In teoria, sembrerebbe impossibile trovare vita (non necessariamente intelligente) su questi «mostri» astrofisici. Eppure, sia Jayawardhana che la Tinetti prospettano un quadro più probabilistico. Per un verso, sono stati classificati solo 800 pianeti extrasolari su miliardi (per tacere di quelli extragalattici, forse presto osservabili) e si conosce la composizione chimica solo di una ventina. Per un altro, ci sono già prove di molecole organiche complesse in regioni stellari o planetarie aliene, tra cui amminoacidi (i mattoni delle proteine) o precursori dei nucleotidi, le molecole da cui si formano Rna e Dna. Certo, la Terra ha caratteristiche che possono sembrare rare se non irripetibili: un campo magnetico e un effetto serra che trattengono l'acqua e il suo ciclo (a differenza di Venere o Marte, che hanno perso per sempre oceani e atmosfere) e una grande quantità di ossigeno, esito della fotosintesi clorofilliana e di un'attività metabolica cominciata coi microrganismi delle origini. Ma questo non esclude che si possano formare condizioni e cocktail chimici biocompatibili in pianeti intorno a stelle più piccole e fredde del Sole (o più grandi e calde); purché il pianeta sia, secondo i casi, più vicino o lontano dalla stella, come nell'esoluna Pandora di Avatar. Proprio Avatar, del resto, ci ricorda con la sua flora-fauna fluorescente come eventuali organismi alieni si presenterebbero con adattamenti a radiazioni di luce diverse dalla nostra (con lunghezze d'onda più lunghe o più corte): le piante con pigmenti che le renderebbero ai nostri occhi arancio-rosse o nere, gli animali con sistemi visivi simili a quelli degli uccelli o di certi serpenti.

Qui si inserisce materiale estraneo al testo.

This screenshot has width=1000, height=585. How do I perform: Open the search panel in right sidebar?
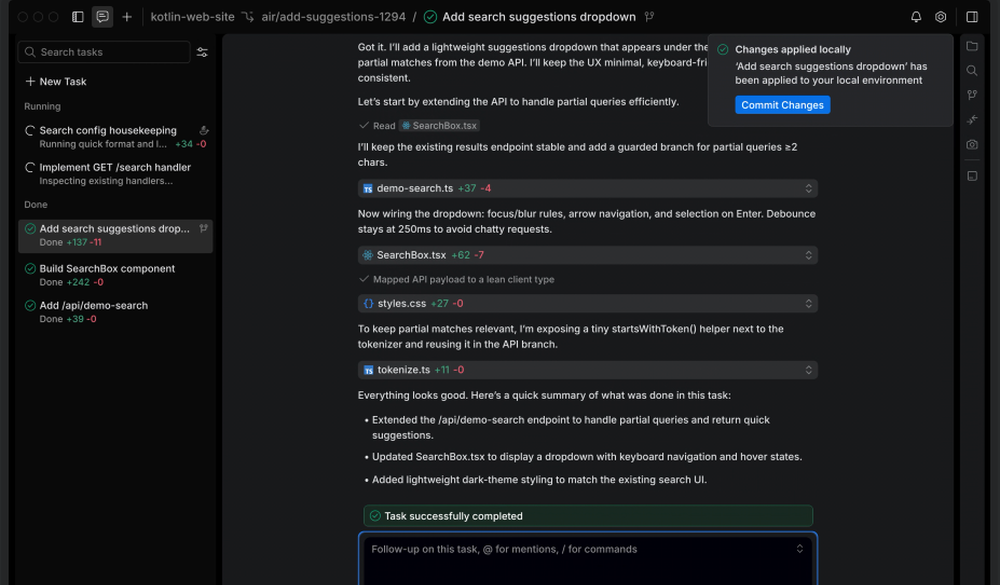(x=972, y=70)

In ogni caso, con la nostra tecnologia, il muro da superare per una migrazione interplanetaria sarebbe insormontabile: l'esopianeta più vicino, Alpha Centauri Bb (nel sistema, di nuovo, che ha ispirato Avatar) si trova a 4,4 milioni di anni luce, percorribili con gli attuali razzi in 135 mila anni, e con razzi a fusione nucleare (1/10 della velocità della luce) in «soli» 100 anni. Potremmo arrivarci, quindi — dopo aver risolto il problema dell'accelerazione graduale — solo con viaggiatori ibernati (come in 2001 di Kubrick) o con colonie disposte a riprodursi in viaggio, come in Paradisi perduti di Ursula Le Guin, in cui peraltro la quinta generazione nata nell'astronave decide di restare a bordo per sempre.
A meno che (restando nella proiezione fantastica) non succeda come nel racconto di James Gunn, Un regalo dalle stelle, dove un ingegnere aeronautico trova un manuale, la cui appendice contiene le istruzioni per costruire un'astronave dalla «propulsione inaudita». Nel libro di Gunn, il protagonista, guidato da un'antica e iper-evoluta civiltà aliena, arriva a scoprire la genesi di tutte le altre, compresa la terrestre. A noi basterebbe molto meno: che in qualche «nuovo strano mondo» una traccia di vita metta fine alla nostra lunga solitudine. Sarebbe quello il nostro «regalo dalle stelle».